Problem set:
a) According to the San Diego news roundup, how many years did the county spend redrawing its blueprint for backcountry growth?
b) Pick up the San Diego news roundup after its final sentence and continue writing it.

___ Page text

Runaround the Blueprint for How San Diego’s Backcountry Grows

The county of San Diego put 13 years, $18 million dollars and plenty of terse debate into redrawing its blueprint for how the backcountry grows.

Now, advocates fear, it completely undermined that effort immediately after finalizing it. (North County Times)

Supervisors gave nearly 200 property requests that weren’t adopted new life last week, promising them another round of hearings. Supervisor Ron Roberts doesn’t think it’s a big deal; Dianne Jacobs thinks her colleagues could be undoing what they just finished up.

• Background: I hit the backcountry with NBC7 San Diego earlier this year to explain what this new blueprint is all about.

Fact Checking the Violent Imagery of Redevelopment

In the wake of the state’s move to curtail redevelopment, local politicians have claimed it was some kind of political burglary. From press conference to press conference, local mayors and city council members have decried the move as Sacramento taking money from local cities. The imagery has gotten downright violent.

The Union Tribune fact checked the claims of a Sacramento heist.

______
___ Dataset records

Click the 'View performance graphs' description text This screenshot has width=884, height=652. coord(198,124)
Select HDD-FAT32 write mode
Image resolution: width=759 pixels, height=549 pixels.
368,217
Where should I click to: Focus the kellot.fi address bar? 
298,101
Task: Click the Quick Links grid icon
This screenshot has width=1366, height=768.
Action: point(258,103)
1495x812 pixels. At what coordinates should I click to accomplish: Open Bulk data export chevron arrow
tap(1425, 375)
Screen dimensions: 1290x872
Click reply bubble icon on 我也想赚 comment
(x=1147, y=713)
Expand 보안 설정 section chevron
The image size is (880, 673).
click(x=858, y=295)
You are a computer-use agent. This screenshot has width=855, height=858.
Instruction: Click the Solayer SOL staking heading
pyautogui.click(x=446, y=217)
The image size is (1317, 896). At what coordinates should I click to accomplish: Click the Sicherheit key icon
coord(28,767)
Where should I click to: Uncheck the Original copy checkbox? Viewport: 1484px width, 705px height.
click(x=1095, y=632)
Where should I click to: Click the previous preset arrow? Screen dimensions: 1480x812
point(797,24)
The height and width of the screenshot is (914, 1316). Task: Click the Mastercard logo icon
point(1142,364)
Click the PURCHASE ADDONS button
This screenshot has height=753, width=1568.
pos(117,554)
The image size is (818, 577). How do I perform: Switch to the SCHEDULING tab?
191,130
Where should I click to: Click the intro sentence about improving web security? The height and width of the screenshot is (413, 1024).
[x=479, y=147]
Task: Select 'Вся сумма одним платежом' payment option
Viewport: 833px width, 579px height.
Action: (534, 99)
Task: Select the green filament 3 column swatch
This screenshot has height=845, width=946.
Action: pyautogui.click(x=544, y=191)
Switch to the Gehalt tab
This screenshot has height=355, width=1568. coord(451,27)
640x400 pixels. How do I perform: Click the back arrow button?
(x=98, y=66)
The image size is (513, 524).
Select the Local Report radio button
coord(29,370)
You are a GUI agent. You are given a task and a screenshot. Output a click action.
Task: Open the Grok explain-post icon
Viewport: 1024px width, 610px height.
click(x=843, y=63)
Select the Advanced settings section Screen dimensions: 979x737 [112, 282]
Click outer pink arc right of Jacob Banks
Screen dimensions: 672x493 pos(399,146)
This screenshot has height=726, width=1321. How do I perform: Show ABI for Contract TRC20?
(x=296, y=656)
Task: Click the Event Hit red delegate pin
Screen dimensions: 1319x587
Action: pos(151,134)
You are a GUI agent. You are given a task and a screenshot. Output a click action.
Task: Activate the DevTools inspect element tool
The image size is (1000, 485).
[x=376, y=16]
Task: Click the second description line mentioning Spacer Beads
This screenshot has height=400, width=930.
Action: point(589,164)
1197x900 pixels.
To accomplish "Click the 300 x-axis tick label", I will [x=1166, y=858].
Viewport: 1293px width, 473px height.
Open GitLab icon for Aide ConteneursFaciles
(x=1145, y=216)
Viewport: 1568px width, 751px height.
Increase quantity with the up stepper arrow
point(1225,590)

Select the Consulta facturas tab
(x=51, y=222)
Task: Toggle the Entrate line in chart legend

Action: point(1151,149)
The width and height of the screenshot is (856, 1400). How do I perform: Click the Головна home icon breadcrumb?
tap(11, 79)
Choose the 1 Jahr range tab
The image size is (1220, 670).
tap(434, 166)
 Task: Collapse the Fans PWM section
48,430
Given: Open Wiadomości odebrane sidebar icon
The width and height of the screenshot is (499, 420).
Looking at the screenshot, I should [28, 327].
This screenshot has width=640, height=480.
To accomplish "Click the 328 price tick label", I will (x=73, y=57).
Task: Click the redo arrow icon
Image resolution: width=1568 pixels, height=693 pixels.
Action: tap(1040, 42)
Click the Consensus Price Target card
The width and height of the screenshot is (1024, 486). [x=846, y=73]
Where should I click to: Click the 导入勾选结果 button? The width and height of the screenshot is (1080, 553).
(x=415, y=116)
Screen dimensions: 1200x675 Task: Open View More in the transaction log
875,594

______

Results of the tasks:
a) 13 years

b)
“This is a gun at the head of each and every one of our agencies,” reporter Matt Hall quotes National City Mayor Ron Morrison as saying.

Hall wondered:

So all that money’s going to Sacramento then, right?

Well, no.

The state isn’t actually “taking money” from local officials.

He jokingly asked if VOSD had trademarked “Fact Check.” No, we didn’t. But we did do a similar fact check of Assemblyman Nathan Fletcher. He had claimed that, without his legislation dramatically expanding redevelopment downtown, the money was “going to be sent to Sacramento.”

Property taxes never go to Sacramento. They stay here to fund local agencies, schools, the county and cities. Here’s a short video explainer about where that money goes.

Jets vs. Sharks with Pedals

San Diego knows pedi-cab political drama. The permanent and somewhat charming pedi-cabs have been a staple of downtown San Diego for years. Several years ago, how to regulate them became one of City Hall’s annoying yet necessary crises.

Now, a San Diego pedi-cab operator is expanding into San Francisco, and it’s becoming a problem. The Bay Area city is just now getting to know the transportation phenomenon, reports the Bay Citizen and New York Times. And the San Diego company is rubbing its competition the wrong way.

“But the arrival of West Coast Pedicab, which the police say does not have all the proper permits, has touched off a small war.”

Medical Marijuana Status Quo Endorsement

Mayor Jerry Sanders refused to get involved in discussions to regulate medical marijuana in San Diego, going so far as to neither sign nor veto the laws the City Council passed. Now, advocates managed to gather enough signatures to force the council to repeal those laws.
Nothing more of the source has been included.